The race for small is just as important as the race was to the moon
When Neil Armstrong and Buzz Aldrin landed on the moon fifty years ago, Zeev Valentine Vardeny was a young man living in Israel. The “space race” was palpable at the time.
The “race” for ever-increasing technological innovation is profoundly felt in Israel. Putting brain power to work to maintain Israel’s safety is nothing short of a national mission.
Israel is thus home to more Nobel Prize-winning physicists than any other place in the world. If physics were baseball, it would be like the Dominican Republic.
Professor Zeev Valentine Vardeny
Professor Zeev Valentine Vardeny at the University of Utah is certainly an All-Star of physics. While most Utahns have never heard of him, Vardeny opened up an entirely new branch of physics.
Vardeny’s known to his students as “Valy.”
He has helped innovate significant advances leading to OLED (organic LEDs), organic spin-wave and technology. If these aren’t familiar then next time you look at your organic LED flat-screen TVs or put your 96 gig flash memory card in your computer, just know that Vardeny and his work are a key part of that technology.
Vardeny is the author of hundreds of physics papers. He has won international awards for his groundbreaking discoveries. But to his students, he is Valy—big-hearted, wise-cracking taskmaster who demands hard work.
Solid State Physics
His field of Solid State Physics refers to how electrons behave when traveling through materials.
Electrons flow through all of our electrical devices to provide them power. Computers transmit information and energy, but they also produce heat.
Think of your car. It can get you around, but it burns gas and produces heat through combustion. Typical electronics rely on solid-state transfer of electrons or a continuous flow of heat exchange. This requires a huge amount of additional energy that goes into cooling devices.
Using spintronic technology will help pave the way for vast changes in computer abilities that are known as quantum computers,Vardeny says, Vardeny says, “First off. In regular computers the bits of regular computers are either a one or a zero. But if you have a quantum computer the bits can have infinite possibilities. There is an infinite number of numbers between zero and one.”
Vardeny pointed out where the Department of Defense is spending a lot of money is in using quantum computers and spin waves to create an entirely new form of communication.
He said that we are currently in another very important space race, which is as important or even more important than the one with Russians fifty years ago. Are American students willing to step up to this challenge? Vardeny says his physics programs are mostly filled with Indian and Chinese students, many of which are taking their knowledge back to their respective countries. Every year the Chinese graduate as many PhDs in engineering as we currently have in the United States. Vardeny says this is concerning.
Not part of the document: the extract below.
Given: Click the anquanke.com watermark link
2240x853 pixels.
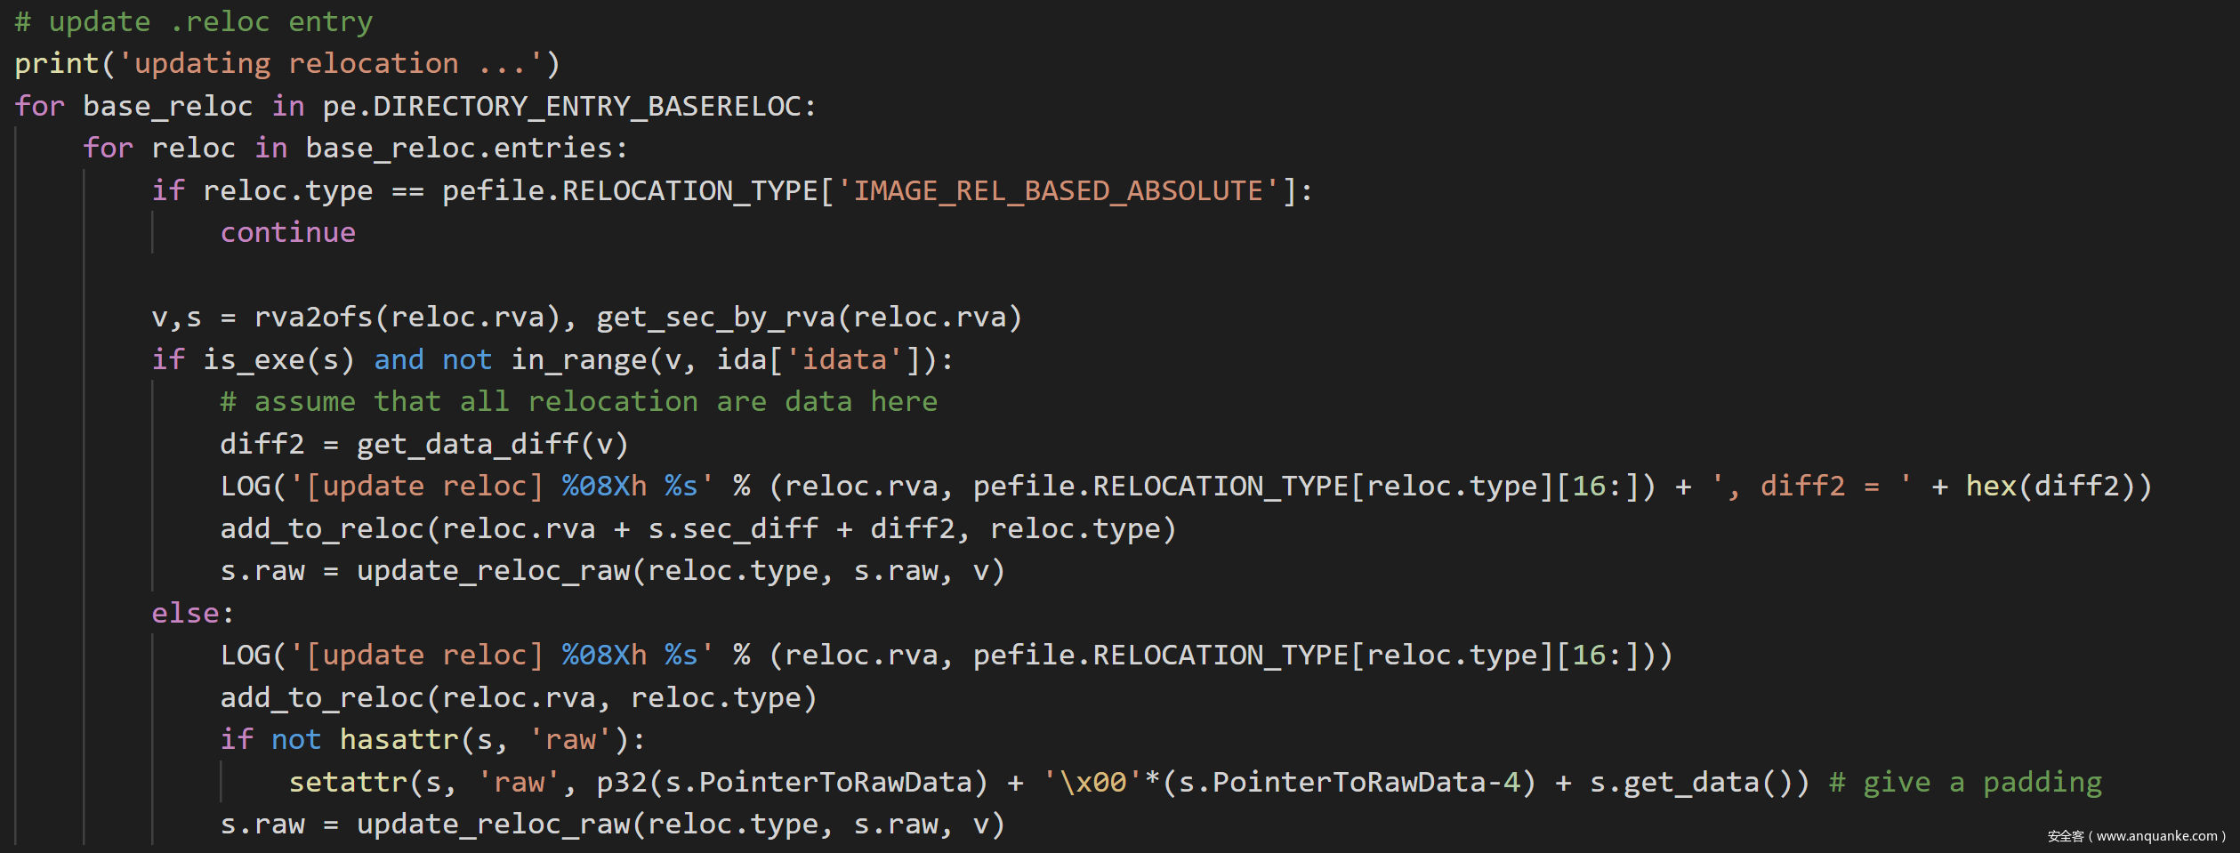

The Department of Defence and DARPA realize that if the United States doesn’t win the race to achieve quantum computing and spinwave communication, we might find ourselves losing to China. If this were to happen we could possibly lose on the largest new battleground ever seen – a cyber warfare attack where we could not compete, but become victims to an enemy whose positions attacks and moves were completely hidden.
Vardeny says this new race to miniature technology that will make it impossible for enemies to spy will define the world we inhabit in the future. If China, Russia or North Korea had this technology today, they could start a cyber war that we could not win.
But if the US government gets it first, who knows what will happen? Perhaps they could control every mainframe computer on earth. Neither scenario sounds wonderful. It will all make for a very brave, new world.